We all have a personal hero concept. Some might say their hero is a loving parent, a close friend, a teacher, or even a public figure. Anyone who made a positive impact on us, qualifies.

For us at Triest Press, however, true heroes are people like Spencer West, whose disability didn’t stop him from accomplishing many remarkable things, like climbing Mount Kilimanjaro – on his hands, for instance! Yes, you read that right. Verily, Spencer climbed one of the tallest mountains in the world on his hands. Not only that, but his incredible feat also helped raise more than £300,000 for a charity. Amazing, isn’t it?

Even though he lost both his legs at a very young age (when he was only five years old), he never gave up.
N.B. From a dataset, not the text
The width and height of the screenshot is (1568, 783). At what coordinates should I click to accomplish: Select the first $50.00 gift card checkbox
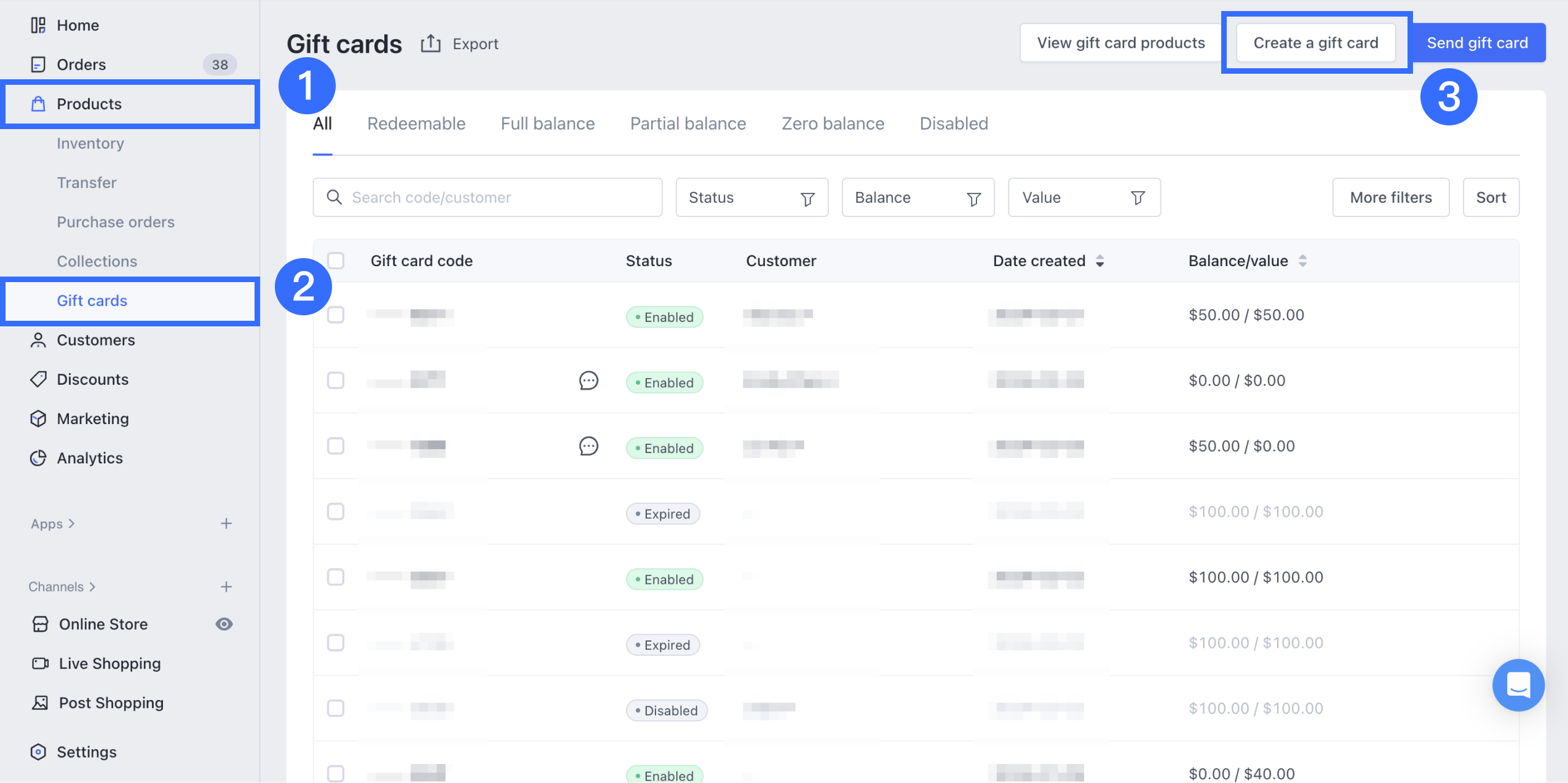click(x=336, y=315)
Instead, today he is a world-renowned speaker and a disability advocate, who continued to raise awareness on disability even during the time of the pandemic – through social media.

His story undoubtedly teaches us that, as Brian Tracy said, there are no limits to what you can accomplish, except the limits you place on your own thinking. And that’s why here at Triest Press, we say ”no“ to prejudice and choose to believe that everyone holds the right to be an active member of society and fully develop their abilities. 

We are not all talk and no action, either. Every person is more than welcome at our company, either as a client or an employee, no matter how diverse their background might be (truth be told, we love diversity).

Businesses must recognise the need for making the workplace more inclusive for individuals with disabilities, and they shouldn’t be afraid of doing so. Rest assured, having an individual with a disability as an employee won’t bring difficulties to the business. On the contrary – being recognised in the community as an inclusive company brings many benefits to the business, and being reputed as a company that cares about inclusion is just one of them.

Besides, by holding on to your idea of a perfect employee, you are most probably excluding people with various potentials. Getting rid of the bias attracts open-minded people who will contribute to a wonderful energy within your team. This kind of attitude helps increase the creativity rate in the company, since employees feel valued and don’t hold back from sharing their ideas and solutions to challenges a business might be facing.

In addition, inclusion uplifts team morale and encourages employees’ loyalty. Leaving the company does not cross their mind, because they feel like a part of a family. 

So, if being highly respected in the community isn’t enough to motivate businesses to be more inclusive, then an opportunity to set and maintain great work ethics in the company surely has to be.

For whatever reason businesses choose to be more socially responsible, we respect them. At the end of the day, all that matters is that we, as a society, do everything we can to make the world a better place. 

And for starters – you’ve guessed it – promoting an inclusive mindset in our community is just the way to make it happen.